## [Problem requirements]
Look through the entries below. Report each line that has the word "grid" in it.

## [Provided records]
********************

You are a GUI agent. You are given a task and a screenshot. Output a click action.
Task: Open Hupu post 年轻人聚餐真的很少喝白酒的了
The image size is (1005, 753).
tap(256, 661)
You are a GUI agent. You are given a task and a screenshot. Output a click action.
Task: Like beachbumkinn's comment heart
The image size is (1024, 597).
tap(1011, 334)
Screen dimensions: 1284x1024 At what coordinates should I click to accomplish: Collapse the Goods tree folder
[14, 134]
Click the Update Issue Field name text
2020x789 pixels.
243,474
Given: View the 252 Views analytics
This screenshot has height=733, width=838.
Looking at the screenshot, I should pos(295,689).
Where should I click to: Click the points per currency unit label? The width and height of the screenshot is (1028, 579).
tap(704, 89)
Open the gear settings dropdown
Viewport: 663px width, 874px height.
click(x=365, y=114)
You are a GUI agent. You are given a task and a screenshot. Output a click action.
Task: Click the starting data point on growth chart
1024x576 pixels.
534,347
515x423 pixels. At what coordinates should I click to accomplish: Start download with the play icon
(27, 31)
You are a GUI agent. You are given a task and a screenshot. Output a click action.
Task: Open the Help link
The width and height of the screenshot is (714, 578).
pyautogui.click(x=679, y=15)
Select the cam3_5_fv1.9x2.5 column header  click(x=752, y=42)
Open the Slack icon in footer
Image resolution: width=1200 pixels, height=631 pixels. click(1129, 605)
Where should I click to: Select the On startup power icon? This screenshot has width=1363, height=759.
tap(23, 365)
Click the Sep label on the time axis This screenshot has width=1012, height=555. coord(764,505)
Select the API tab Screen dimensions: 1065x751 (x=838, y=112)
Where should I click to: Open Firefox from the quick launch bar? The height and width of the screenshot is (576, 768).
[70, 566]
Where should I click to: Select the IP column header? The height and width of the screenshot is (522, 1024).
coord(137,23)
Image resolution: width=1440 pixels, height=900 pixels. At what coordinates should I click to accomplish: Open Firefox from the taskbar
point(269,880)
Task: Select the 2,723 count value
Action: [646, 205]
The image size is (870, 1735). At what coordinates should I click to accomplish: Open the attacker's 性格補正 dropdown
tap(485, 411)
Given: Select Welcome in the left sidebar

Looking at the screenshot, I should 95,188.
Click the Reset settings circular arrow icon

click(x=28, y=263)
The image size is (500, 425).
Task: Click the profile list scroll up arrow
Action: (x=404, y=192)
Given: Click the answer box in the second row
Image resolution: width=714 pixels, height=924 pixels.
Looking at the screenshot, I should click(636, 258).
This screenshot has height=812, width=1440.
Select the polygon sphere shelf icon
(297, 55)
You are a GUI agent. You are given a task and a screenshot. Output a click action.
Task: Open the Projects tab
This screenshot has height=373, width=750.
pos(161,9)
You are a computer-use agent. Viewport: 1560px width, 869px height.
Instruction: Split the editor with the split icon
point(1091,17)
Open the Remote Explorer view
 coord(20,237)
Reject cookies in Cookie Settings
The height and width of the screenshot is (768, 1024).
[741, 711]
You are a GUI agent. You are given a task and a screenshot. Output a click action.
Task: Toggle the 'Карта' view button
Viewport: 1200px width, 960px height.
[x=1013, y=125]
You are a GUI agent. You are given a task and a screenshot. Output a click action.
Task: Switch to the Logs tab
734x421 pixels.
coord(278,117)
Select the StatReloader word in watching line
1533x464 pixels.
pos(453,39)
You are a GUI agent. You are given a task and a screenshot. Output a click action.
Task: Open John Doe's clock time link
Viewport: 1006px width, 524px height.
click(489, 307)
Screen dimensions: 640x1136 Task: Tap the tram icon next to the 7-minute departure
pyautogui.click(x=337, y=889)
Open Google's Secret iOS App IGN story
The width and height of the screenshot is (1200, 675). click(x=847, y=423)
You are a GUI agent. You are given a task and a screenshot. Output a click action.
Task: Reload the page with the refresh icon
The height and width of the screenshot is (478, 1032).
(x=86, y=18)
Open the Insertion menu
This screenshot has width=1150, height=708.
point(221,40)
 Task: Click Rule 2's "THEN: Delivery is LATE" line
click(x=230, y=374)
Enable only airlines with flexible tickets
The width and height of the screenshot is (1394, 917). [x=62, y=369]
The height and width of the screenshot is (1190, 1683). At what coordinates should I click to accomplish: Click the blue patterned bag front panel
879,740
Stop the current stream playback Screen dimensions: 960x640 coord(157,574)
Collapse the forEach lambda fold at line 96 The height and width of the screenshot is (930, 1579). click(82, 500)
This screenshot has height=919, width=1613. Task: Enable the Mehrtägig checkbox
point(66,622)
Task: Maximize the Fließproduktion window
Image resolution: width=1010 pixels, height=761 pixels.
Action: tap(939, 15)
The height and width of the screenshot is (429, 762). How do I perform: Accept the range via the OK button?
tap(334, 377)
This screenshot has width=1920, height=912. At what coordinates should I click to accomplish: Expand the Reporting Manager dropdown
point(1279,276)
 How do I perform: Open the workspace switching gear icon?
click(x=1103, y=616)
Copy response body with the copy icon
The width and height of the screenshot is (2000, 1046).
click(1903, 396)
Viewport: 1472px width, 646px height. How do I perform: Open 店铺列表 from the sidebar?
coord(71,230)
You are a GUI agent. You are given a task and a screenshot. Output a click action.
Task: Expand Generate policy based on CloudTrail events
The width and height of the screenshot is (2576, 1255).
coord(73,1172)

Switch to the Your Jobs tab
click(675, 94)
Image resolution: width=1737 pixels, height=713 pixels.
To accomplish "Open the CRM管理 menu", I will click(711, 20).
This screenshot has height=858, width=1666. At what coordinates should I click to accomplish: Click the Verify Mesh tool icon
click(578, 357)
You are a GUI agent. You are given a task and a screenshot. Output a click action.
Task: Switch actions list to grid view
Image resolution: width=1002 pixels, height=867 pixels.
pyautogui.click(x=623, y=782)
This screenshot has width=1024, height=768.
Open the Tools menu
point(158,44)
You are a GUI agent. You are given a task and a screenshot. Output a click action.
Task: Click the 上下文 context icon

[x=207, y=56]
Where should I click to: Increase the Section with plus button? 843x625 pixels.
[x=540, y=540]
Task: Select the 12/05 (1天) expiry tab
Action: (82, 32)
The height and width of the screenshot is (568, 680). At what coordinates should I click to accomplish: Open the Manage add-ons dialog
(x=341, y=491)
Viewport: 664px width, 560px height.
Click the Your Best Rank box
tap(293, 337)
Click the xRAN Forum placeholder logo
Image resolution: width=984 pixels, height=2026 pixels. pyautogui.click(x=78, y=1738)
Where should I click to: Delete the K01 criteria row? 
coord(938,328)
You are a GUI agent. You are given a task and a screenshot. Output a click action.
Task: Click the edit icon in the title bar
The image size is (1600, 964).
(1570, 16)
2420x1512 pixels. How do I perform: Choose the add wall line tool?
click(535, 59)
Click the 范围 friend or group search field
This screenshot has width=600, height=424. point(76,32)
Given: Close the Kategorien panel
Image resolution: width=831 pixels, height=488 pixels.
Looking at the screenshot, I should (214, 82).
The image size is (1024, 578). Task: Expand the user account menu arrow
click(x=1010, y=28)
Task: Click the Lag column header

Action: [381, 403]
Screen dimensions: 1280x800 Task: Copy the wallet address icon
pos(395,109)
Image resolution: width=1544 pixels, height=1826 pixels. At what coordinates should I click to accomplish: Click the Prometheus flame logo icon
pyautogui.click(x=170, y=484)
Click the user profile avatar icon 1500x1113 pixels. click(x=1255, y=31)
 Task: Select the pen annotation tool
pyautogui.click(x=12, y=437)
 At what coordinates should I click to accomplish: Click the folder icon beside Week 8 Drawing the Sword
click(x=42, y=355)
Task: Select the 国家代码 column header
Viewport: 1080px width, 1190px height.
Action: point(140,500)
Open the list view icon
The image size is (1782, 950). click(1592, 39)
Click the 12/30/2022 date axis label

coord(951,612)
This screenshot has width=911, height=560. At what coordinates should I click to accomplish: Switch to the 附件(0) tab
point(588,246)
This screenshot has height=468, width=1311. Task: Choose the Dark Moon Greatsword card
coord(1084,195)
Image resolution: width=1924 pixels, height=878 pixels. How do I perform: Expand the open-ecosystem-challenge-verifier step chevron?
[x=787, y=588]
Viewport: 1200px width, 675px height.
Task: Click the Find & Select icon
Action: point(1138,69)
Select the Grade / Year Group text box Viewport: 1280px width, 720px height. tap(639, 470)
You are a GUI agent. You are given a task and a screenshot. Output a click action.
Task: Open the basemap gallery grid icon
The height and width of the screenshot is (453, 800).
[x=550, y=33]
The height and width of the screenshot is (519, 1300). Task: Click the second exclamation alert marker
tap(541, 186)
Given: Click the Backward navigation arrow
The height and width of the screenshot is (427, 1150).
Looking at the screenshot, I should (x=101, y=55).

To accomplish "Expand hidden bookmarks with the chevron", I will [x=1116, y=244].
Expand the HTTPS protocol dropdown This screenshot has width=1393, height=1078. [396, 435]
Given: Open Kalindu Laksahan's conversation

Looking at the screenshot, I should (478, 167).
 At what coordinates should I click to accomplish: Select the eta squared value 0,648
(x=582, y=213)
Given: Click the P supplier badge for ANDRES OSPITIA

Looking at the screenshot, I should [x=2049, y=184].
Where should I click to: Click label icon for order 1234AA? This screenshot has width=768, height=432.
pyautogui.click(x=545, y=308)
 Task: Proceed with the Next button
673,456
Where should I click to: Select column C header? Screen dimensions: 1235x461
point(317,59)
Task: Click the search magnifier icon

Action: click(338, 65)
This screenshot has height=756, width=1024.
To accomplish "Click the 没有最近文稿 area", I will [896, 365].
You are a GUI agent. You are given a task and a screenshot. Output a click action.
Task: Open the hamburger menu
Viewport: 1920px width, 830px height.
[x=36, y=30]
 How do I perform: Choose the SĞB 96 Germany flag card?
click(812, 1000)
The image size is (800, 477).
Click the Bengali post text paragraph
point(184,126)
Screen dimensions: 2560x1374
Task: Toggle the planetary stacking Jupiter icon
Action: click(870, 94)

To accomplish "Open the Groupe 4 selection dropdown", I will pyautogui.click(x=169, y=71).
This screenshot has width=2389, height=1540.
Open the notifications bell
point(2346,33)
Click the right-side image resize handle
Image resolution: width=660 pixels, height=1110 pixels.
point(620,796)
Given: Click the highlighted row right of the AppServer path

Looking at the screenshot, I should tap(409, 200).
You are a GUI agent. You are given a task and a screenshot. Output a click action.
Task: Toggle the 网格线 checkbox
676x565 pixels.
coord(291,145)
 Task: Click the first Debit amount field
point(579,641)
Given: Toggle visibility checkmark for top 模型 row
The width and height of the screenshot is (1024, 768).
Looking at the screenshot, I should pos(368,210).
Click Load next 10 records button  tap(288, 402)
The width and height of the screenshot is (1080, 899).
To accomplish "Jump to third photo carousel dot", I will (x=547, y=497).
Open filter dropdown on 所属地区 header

********************

## [Expected output]
Task: Switch actions list to grid view
Task: Open the basemap gallery grid icon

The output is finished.